Siebel would have long gone, but Oracle has saved it. Previously major implementations of Siebel were in US and Europe, now it has gained market in Asia and Middle East, due to strong presence of Oracle.
I’ve found an organisation called Servage who apparently have a groundbreaking service. It’s always hard to tell whether something is going to take off, especially with so much hype but the landing page looks cool! http://www.servage.com/. Have checked out their Twitter page (twitter.com/totalcloud)but seems they are waiting for the launch before tweeting their own news…..
I have a requirement please suggest CRM and expected cost.
1. Telecommunication implementation which has 30+ million active subscribers.
2. Offers Mobile (Primary) + Landline, GPRS, GSM, Broadband and other.
3. Every Technical Element in Physical network is managed by Order Management in CRM.

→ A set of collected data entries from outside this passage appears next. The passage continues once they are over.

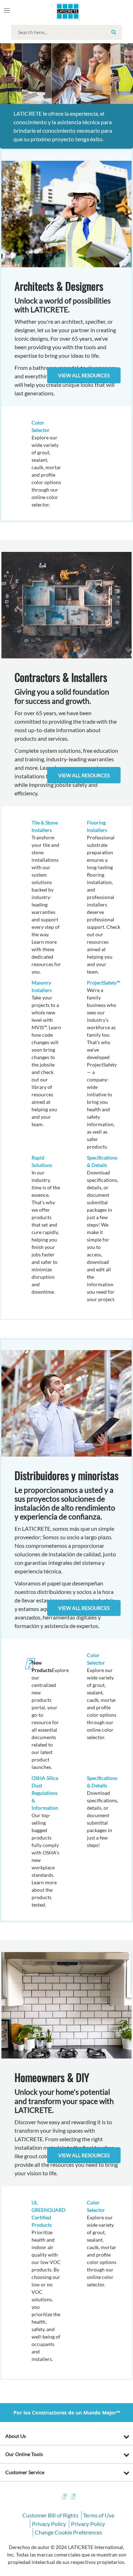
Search (113, 32)
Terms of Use (98, 2515)
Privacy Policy (49, 2523)
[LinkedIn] (64, 2497)
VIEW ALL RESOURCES (84, 775)
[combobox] (68, 32)
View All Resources (84, 375)
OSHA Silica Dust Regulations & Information (45, 1793)
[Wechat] (73, 2497)
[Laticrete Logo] (57, 11)
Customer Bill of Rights (50, 2515)
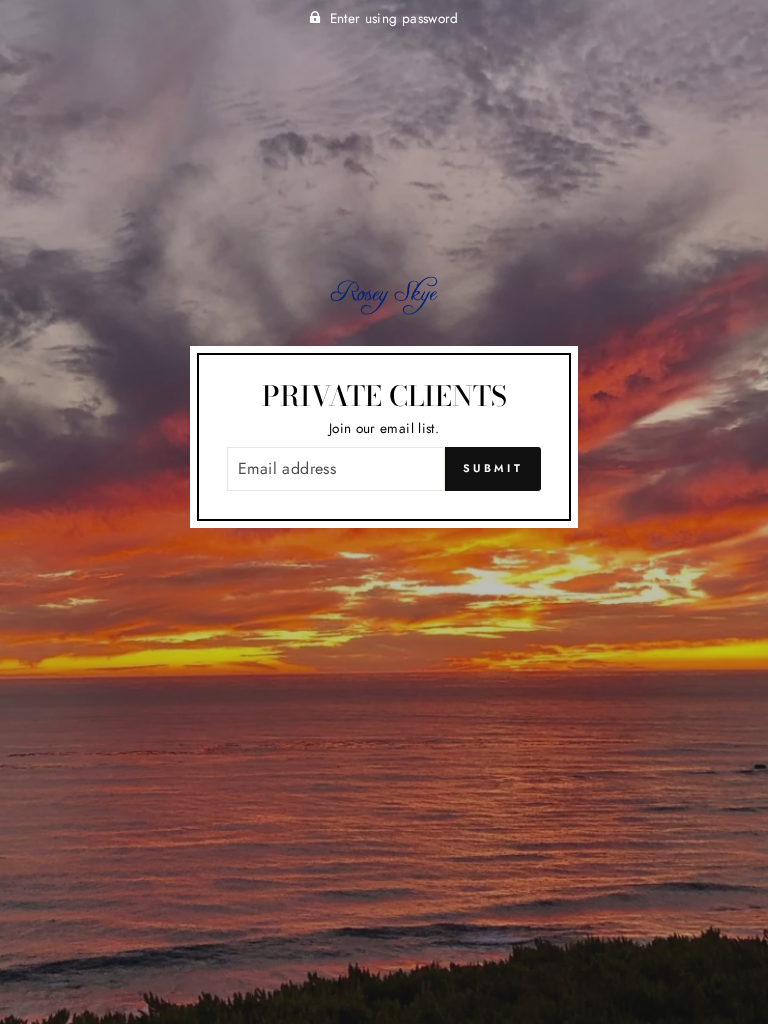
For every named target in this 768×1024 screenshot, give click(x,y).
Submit (493, 468)
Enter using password (394, 18)
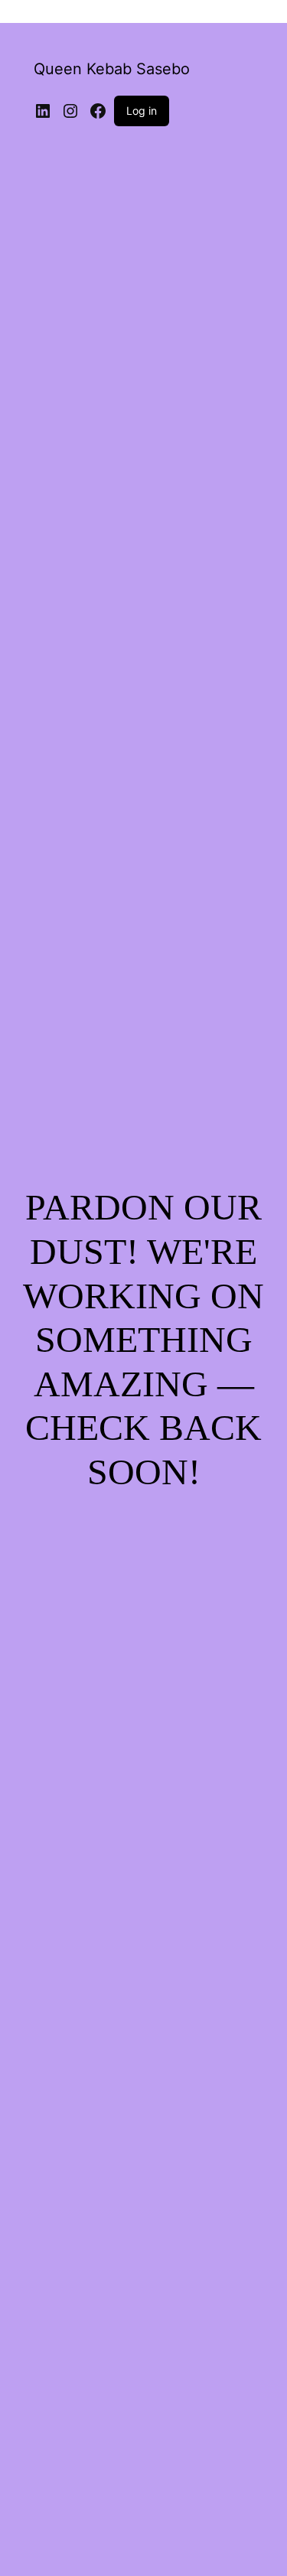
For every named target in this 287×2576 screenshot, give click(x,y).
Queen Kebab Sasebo (112, 69)
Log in (141, 110)
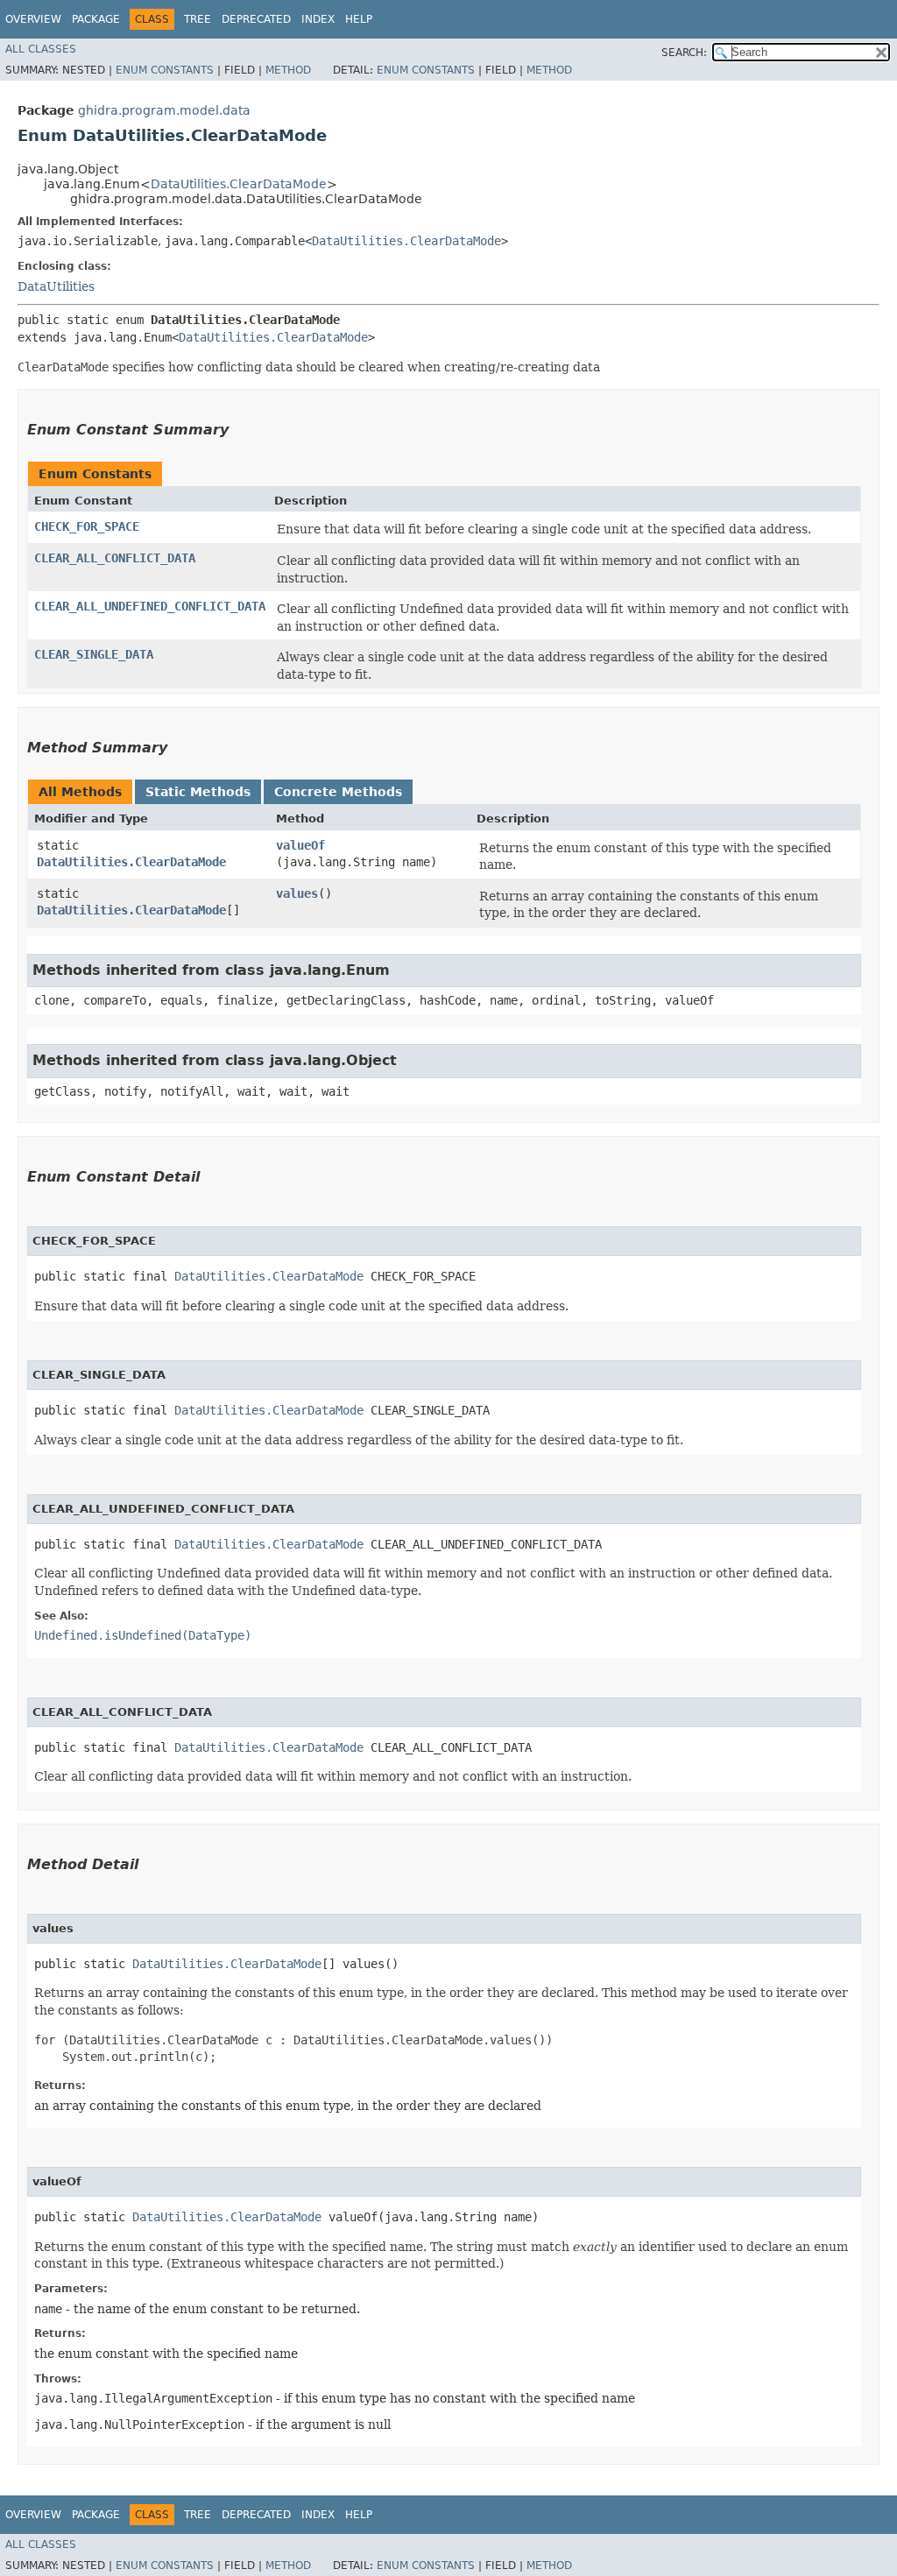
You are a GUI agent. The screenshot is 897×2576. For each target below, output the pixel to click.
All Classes (40, 49)
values (297, 893)
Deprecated (256, 19)
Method (288, 70)
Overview (33, 19)
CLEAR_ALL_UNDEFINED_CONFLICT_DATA (149, 606)
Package (96, 19)
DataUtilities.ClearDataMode (239, 184)
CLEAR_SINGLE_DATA (93, 654)
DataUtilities (56, 286)
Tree (197, 19)
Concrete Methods (338, 792)
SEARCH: (684, 52)
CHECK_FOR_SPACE (86, 526)
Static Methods (198, 792)
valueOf (300, 845)
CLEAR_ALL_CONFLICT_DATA (114, 558)
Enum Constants (165, 70)
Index (318, 19)
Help (358, 19)
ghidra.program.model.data (164, 110)
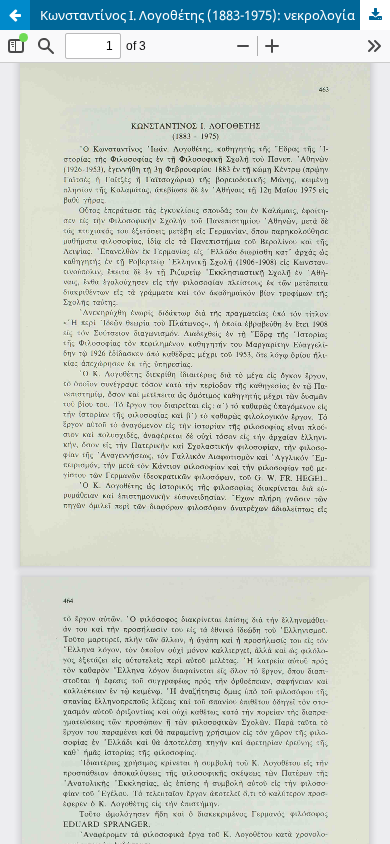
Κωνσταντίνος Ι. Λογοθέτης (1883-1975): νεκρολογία (197, 15)
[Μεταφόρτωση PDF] (375, 15)
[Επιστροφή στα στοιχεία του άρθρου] (15, 15)
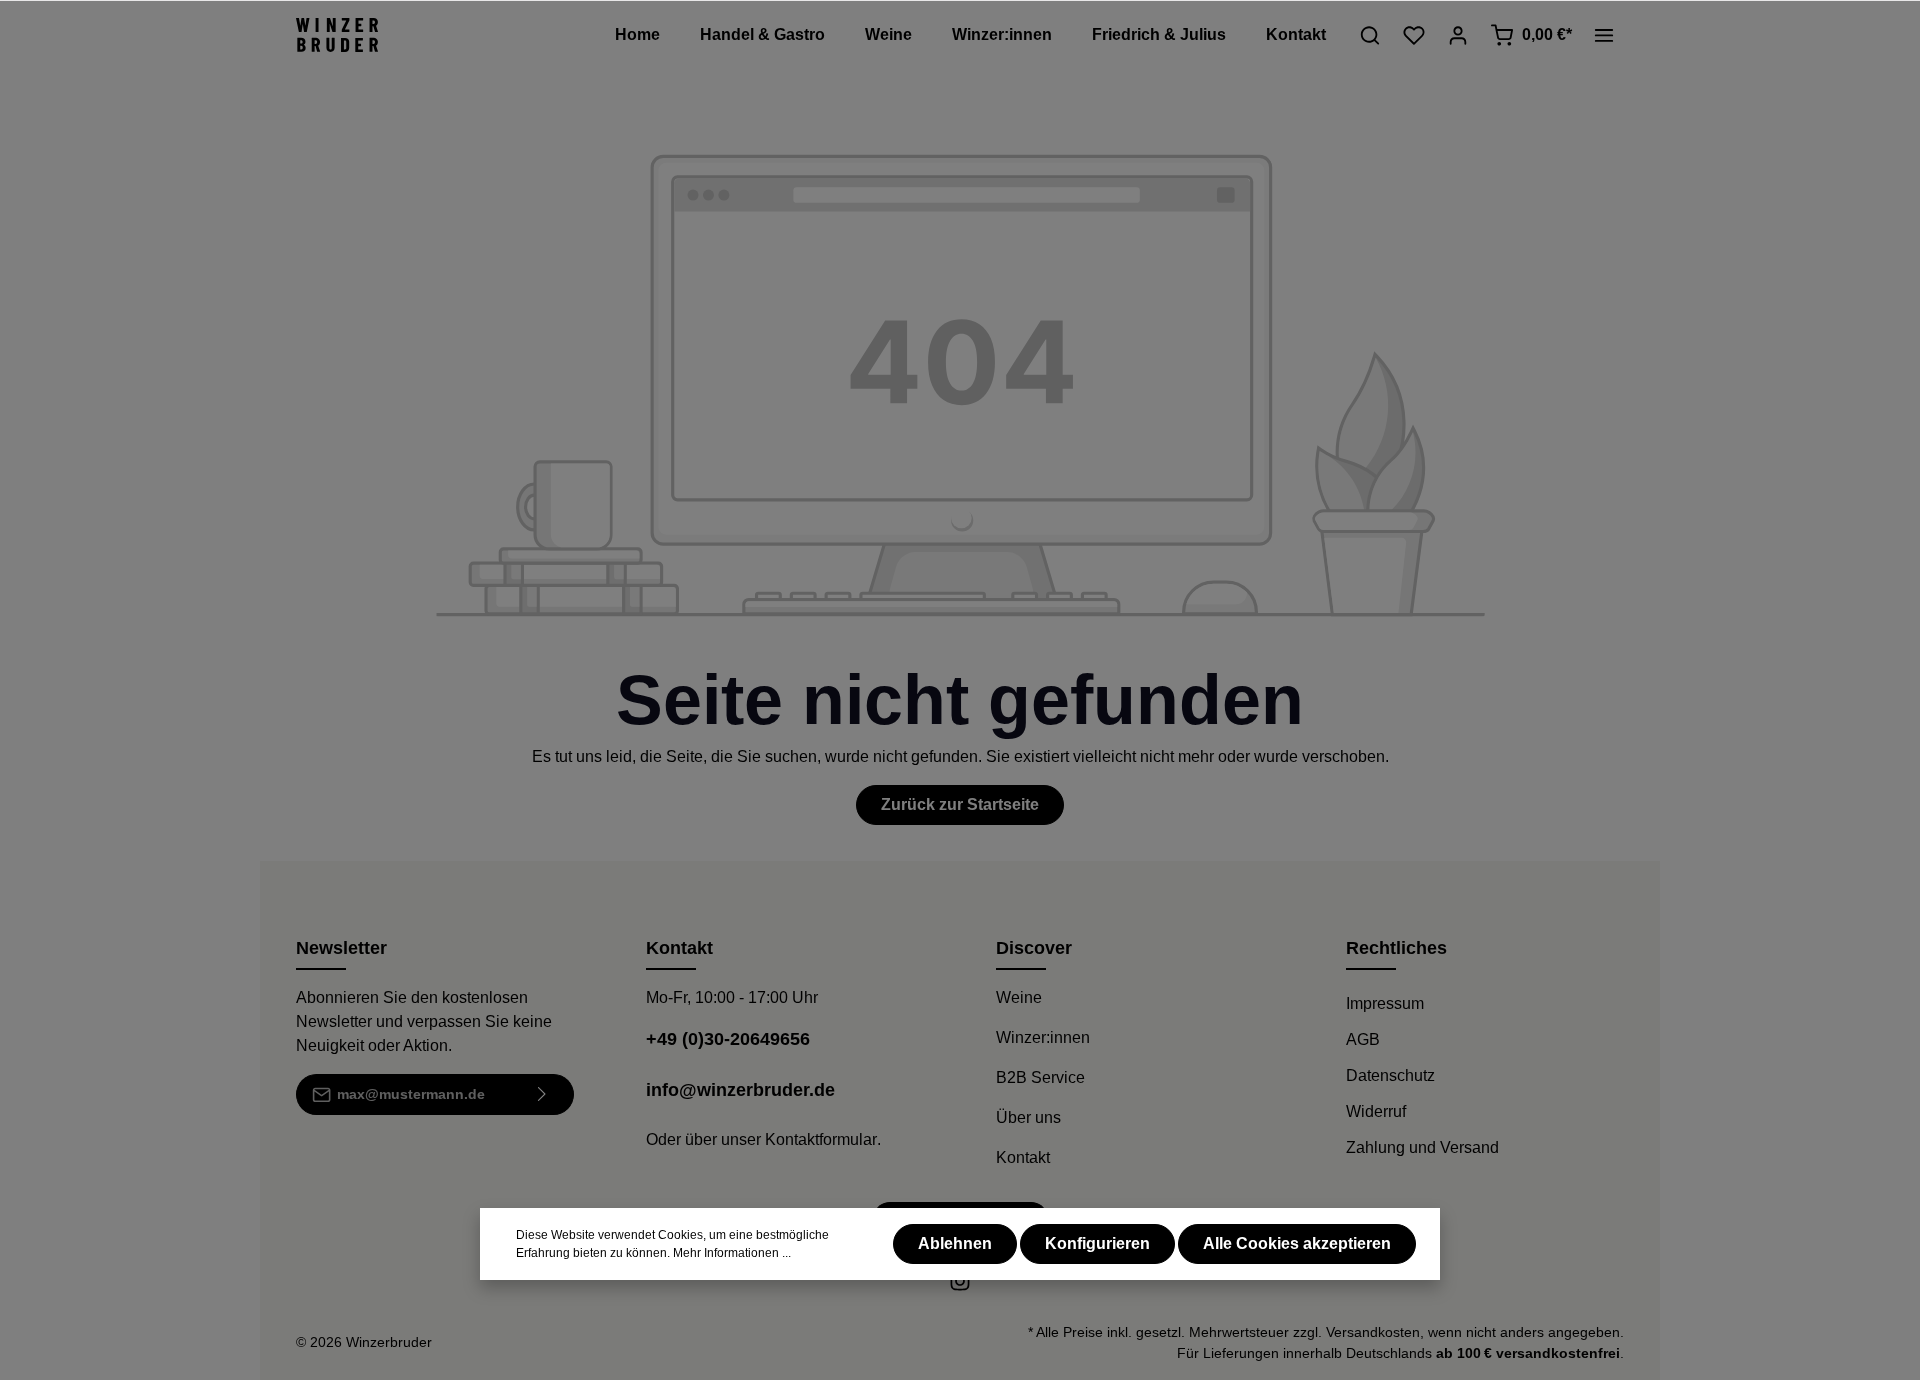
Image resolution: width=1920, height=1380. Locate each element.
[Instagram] (960, 1287)
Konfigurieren (1097, 1243)
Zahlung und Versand (1422, 1147)
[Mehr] (1604, 35)
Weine (1019, 997)
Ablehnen (955, 1243)
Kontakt (1023, 1157)
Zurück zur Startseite (960, 804)
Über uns (1028, 1117)
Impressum (1385, 1003)
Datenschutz (1390, 1075)
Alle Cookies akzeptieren (1297, 1243)
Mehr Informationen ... (732, 1253)
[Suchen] (1370, 35)
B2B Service (1040, 1077)
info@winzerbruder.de (740, 1090)
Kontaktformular (821, 1139)
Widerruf (1376, 1111)
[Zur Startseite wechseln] (337, 35)
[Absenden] (542, 1094)
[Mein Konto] (1458, 35)
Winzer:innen (1043, 1037)
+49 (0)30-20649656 (728, 1039)
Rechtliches (1396, 948)
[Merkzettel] (1414, 35)
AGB (1363, 1039)
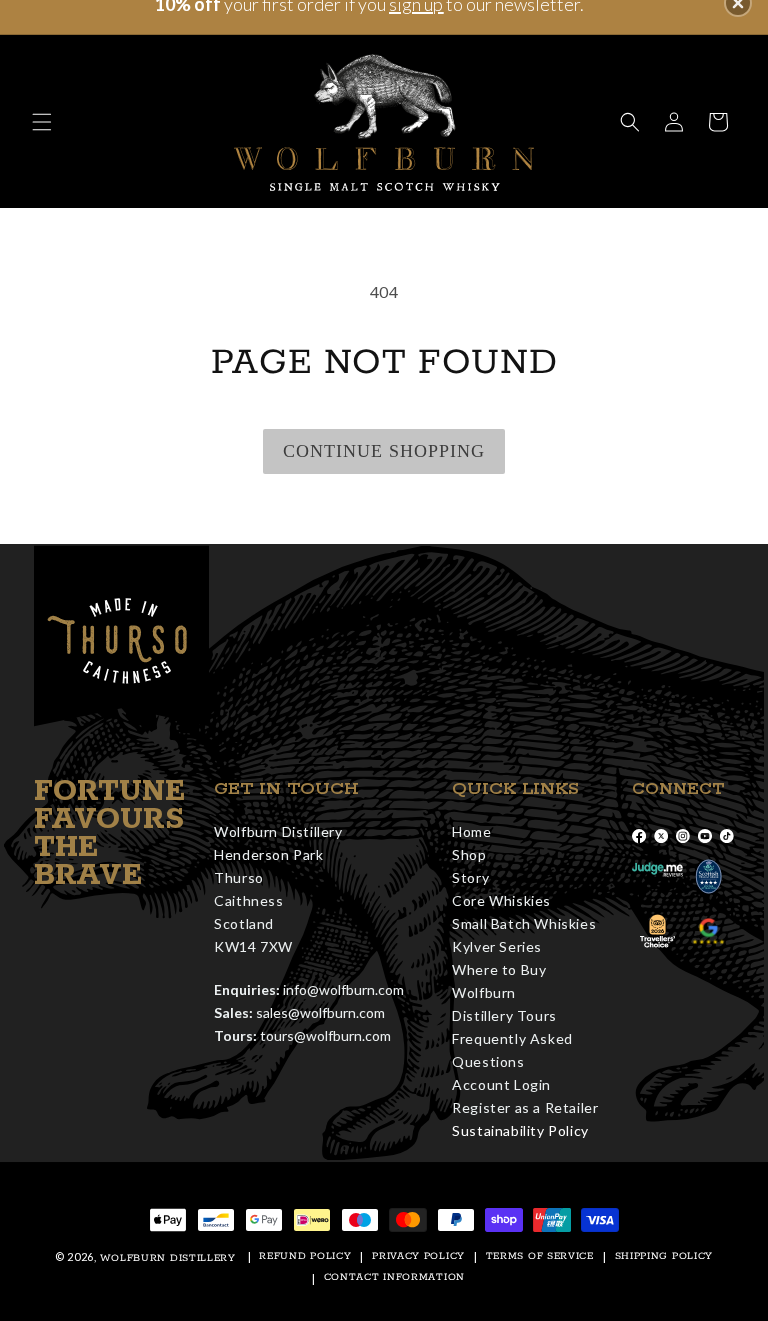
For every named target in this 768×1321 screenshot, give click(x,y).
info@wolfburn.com (343, 989)
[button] (42, 122)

4. Billing System is integrated with CRM in Real time.
5. Product Catalogue managed in CRM has 1000+ product combinations possible.
6. 75 k expected daily Orders
7. 1500 Customer care users with CTI integrated CRM at any instant of the day
8. CRM Database space is 8 Tera
9. Sales + Service + Marketing and Business Analytics working on same data. Data warehouse also contains network usage data (SMS/users, Calls in particular night)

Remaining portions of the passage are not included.